TEXTAUSSCHNITT:
Am Montag beginnt in Paris der Prozess gegen drei aus Syrien zurückgekehrte Frauen. Ihnen wird vorgeworfen, sich der Terrororganisation IS angeschlossen zu haben. Sie müssen sich bis zum 26. September vor einem Sonderschwurgericht verantworten.
"Die Rückkehrerinnen" sind jene Frauen, die Frankreich verlassen haben, um in dem vom Islamischen Staat (IS) Mitte der 2010er Jahre selbsternannten "Kalifat" zu leben.
Ihre Aufgaben unterschieden sich von denen der Männer: Zwar nahmen die Frauen nicht direkt an Kämpfen teil, dennoch spielten sie eine zentrale Rolle für das Funktionieren der Gesellschaft im sogenannten Kalifat. Sie waren verantwortlich für Reproduktion, die Erziehung der Kinder im Sinne der Ideologie der Gruppe sowie für logistische Unterstützung.
Seit 2010 haben sich schätzungsweise mehr als 500 Französinnen dem IS angeschlossen. Einige sind verschwunden oder wurden getötet, andere befinden sich seit dem Fall des Kalifats noch immer in Gefangenenlagern.

VORLIEGENDE EINTRÄGE:
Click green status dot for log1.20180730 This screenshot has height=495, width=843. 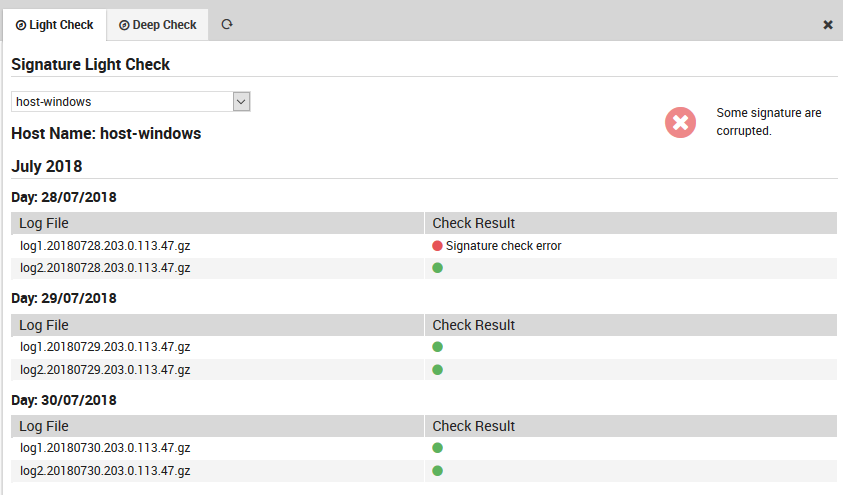[437, 448]
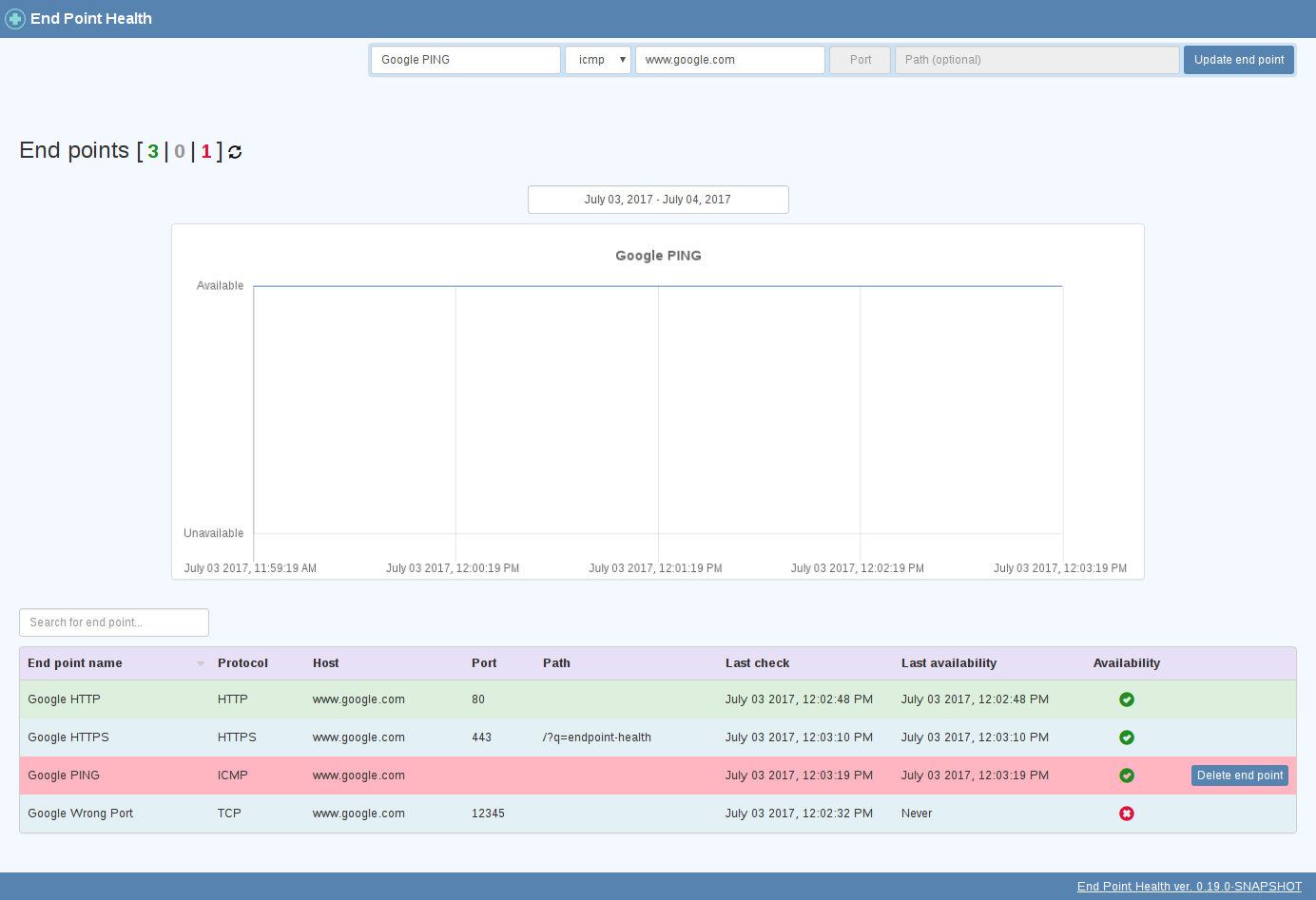Refresh the end points list
Image resolution: width=1316 pixels, height=900 pixels.
235,151
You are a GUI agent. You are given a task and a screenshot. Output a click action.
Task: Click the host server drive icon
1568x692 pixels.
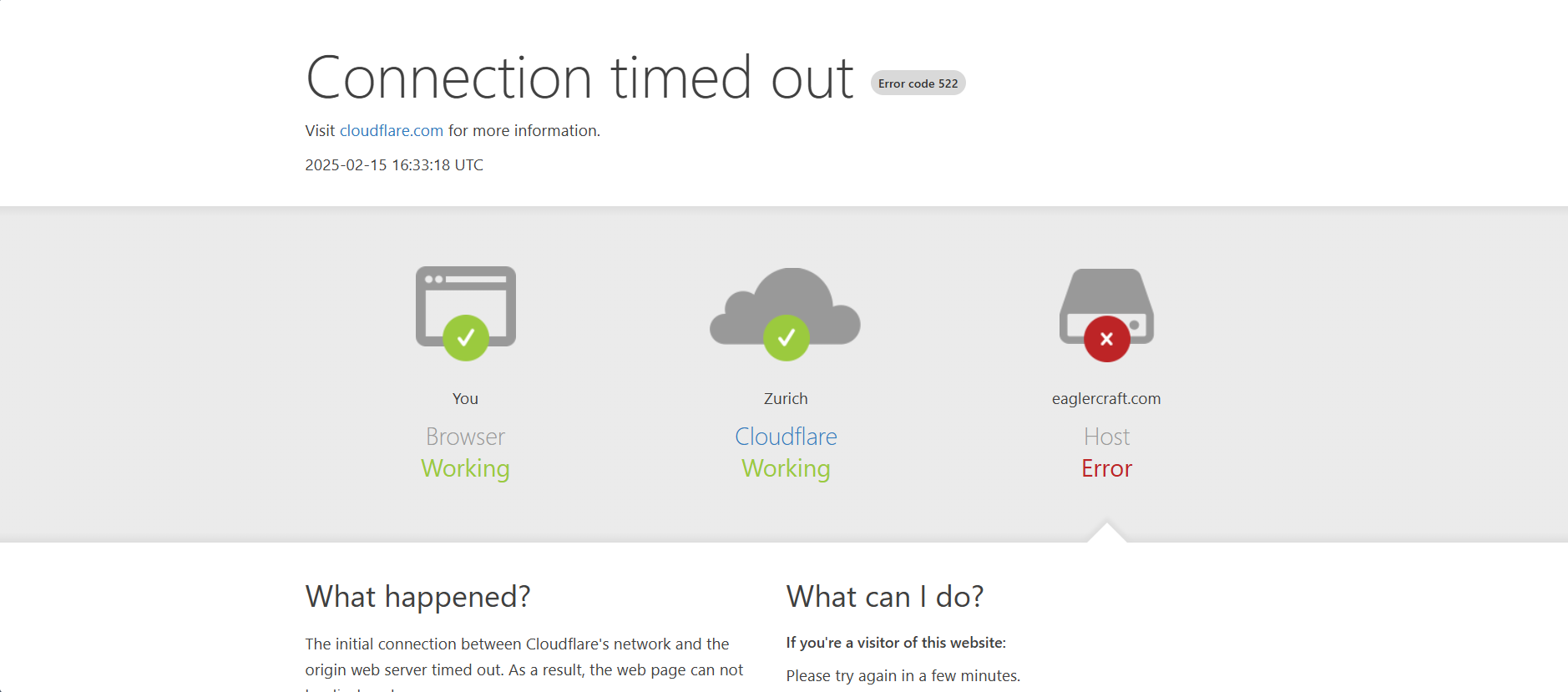point(1106,306)
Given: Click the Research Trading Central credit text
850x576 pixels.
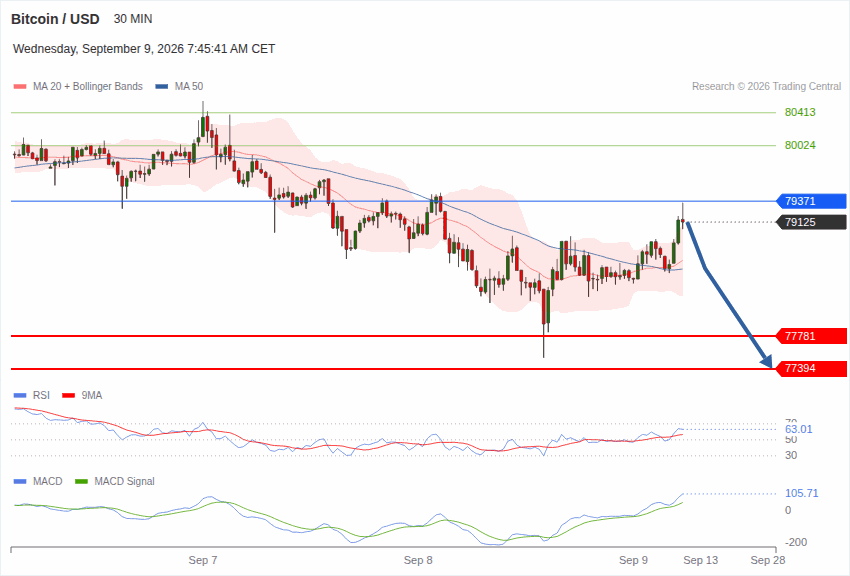Looking at the screenshot, I should (767, 87).
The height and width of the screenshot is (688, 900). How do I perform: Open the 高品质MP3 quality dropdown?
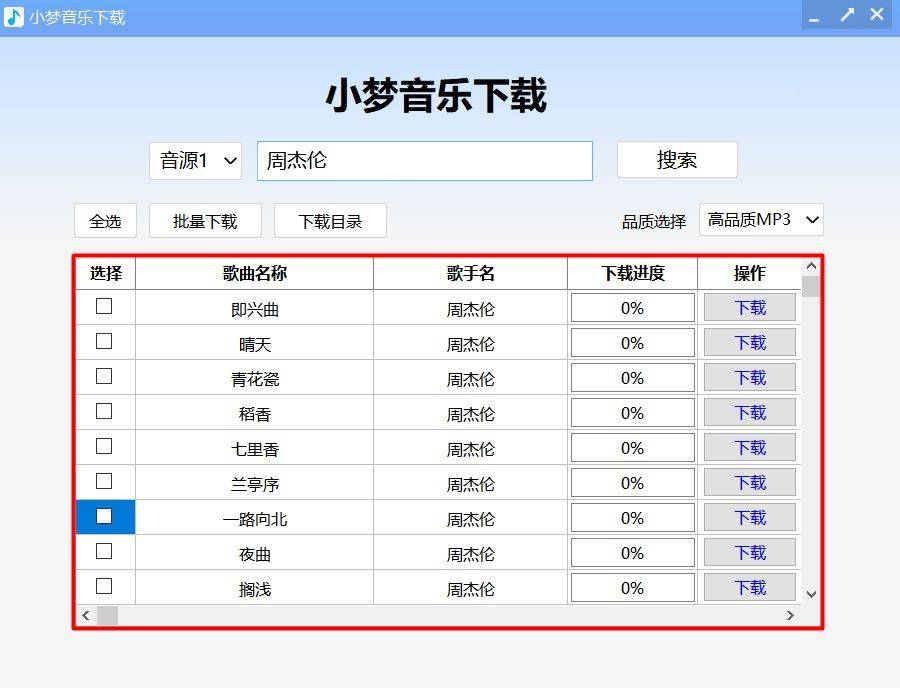[x=762, y=219]
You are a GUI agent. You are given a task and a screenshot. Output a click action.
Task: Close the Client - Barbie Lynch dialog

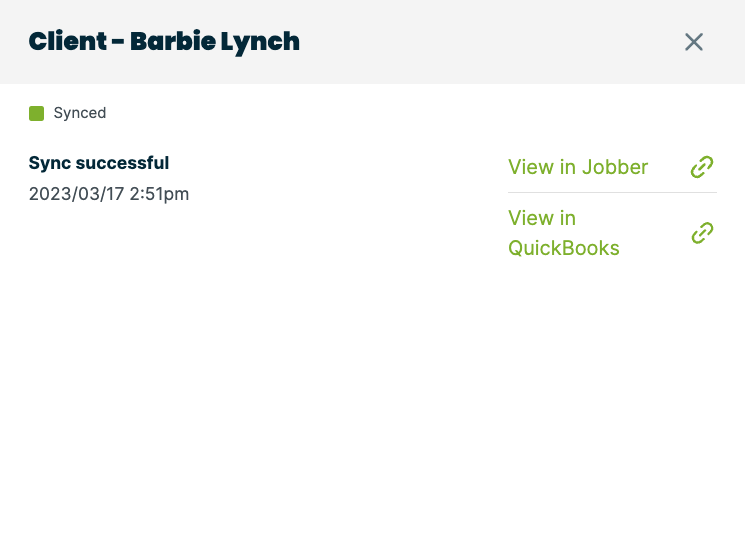tap(694, 42)
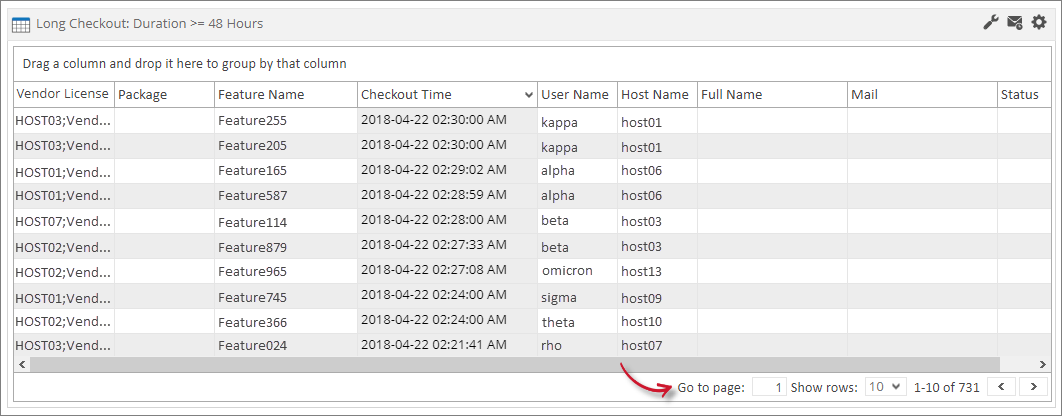Click the envelope mail settings icon
1062x416 pixels.
pyautogui.click(x=1014, y=22)
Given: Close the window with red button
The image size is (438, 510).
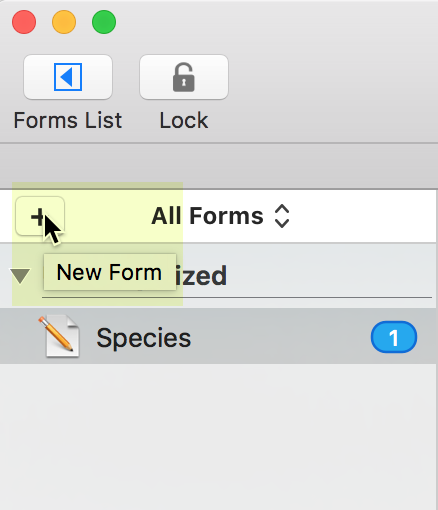Looking at the screenshot, I should pos(24,22).
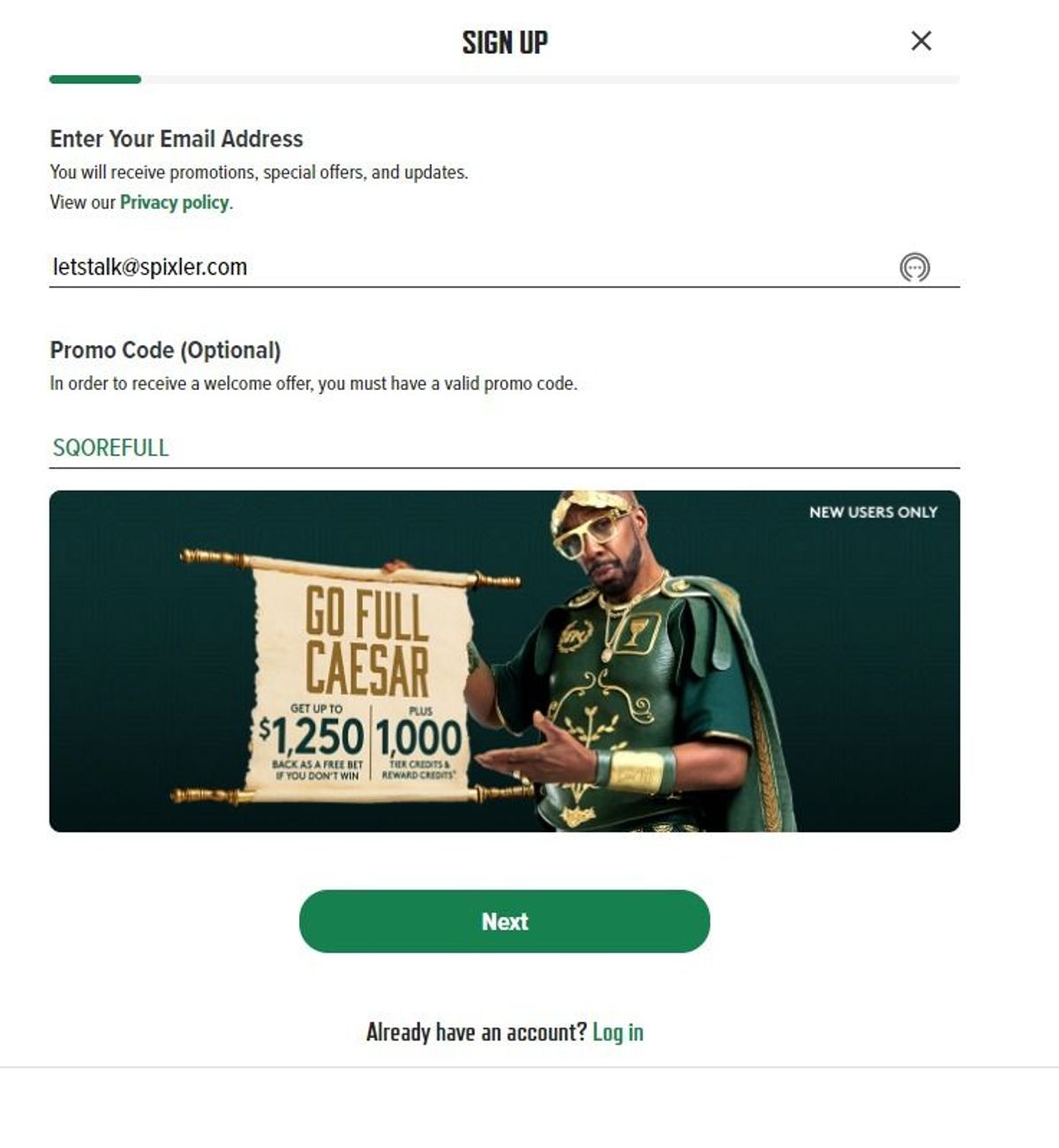Screen dimensions: 1059x1148
Task: Click the Enter Your Email Address heading
Action: tap(176, 139)
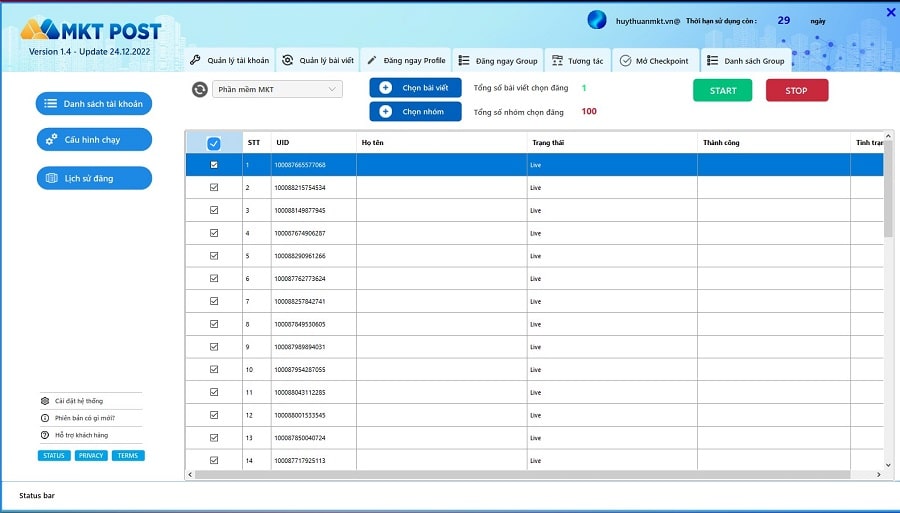Uncheck the checkbox for row 2
Screen dimensions: 900x513
click(x=214, y=187)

AUFGABE 1: Erklären Sie anhand des Textes über den Pariser Prozess, weshalb sich die drei Frauen vor Gericht verantworten müssen.
AUFGABE 2: Schreiben Sie aus dem Text über den Pariser Prozess die Passage ab, die mit „Ihre Aufgaben unterschieden“ beginnt und sich bis „immer in Gefangenenlagern.“ erstreckt.
AUFGABE 3: Führen Sie den Text über den Pariser Prozess gegen die IS-Rückkehrerinnen im Anschluss an seinen letzten Satz weiter.
Die Einträge haben hierfür keine Bedeutung.

LÖSUNG 1: Den drei aus Syrien zurückgekehrten Frauen wird vorgeworfen, sich der Terrororganisation IS angeschlossen zu haben. Deshalb stehen sie bis zum 26. September vor einem Sonderschwurgericht in Paris.

LÖSUNG 2:
Ihre Aufgaben unterschieden sich von denen der Männer: Zwar nahmen die Frauen nicht direkt an Kämpfen teil, dennoch spielten sie eine zentrale Rolle für das Funktionieren der Gesellschaft im sogenannten Kalifat. Sie waren verantwortlich für Reproduktion, die Erziehung der Kinder im Sinne der Ideologie der Gruppe sowie für logistische Unterstützung.
Seit 2010 haben sich schätzungsweise mehr als 500 Französinnen dem IS angeschlossen. Einige sind verschwunden oder wurden getötet, andere befinden sich seit dem Fall des Kalifats noch immer in Gefangenenlagern.

LÖSUNG 3:
Bei einer Rückkehr nach Frankreich werden sie grundsätzlich wegen "krimineller terroristischer Vereinigung" angeklagt - einem Straftatbestand, der 1996 ins französische Recht aufgenommen wurde. Er sieht für Komplizen Haftstrafen von bis zu 30 Jahren vor, für Anführer sogar lebenslange Freiheitsstrafe.
Wer sind die beiden Frauen?
Jennyfer Clain, 34 Jahre alt, ist die Nichte von Jean-Michel und Fabien Clain, die für die Propaganda des sogenannten Islamischen Staates verantwortlich waren und sich in den Kanälen der Terrorgruppe zu den Anschlägen vom 13. November bekannten. Die beiden Männer sollen inzwischen getötet worden sein. Jennyfer Clain selbst wurde 2019 festgenommen und nach Frankreich abgeschoben.
Eine weitere Angeklagte ist die 67-jährige Christine Allain. Die ehemalige Sonderpädagogin war zum Islam konvertiert, bevor sie sich dem IS anschloss.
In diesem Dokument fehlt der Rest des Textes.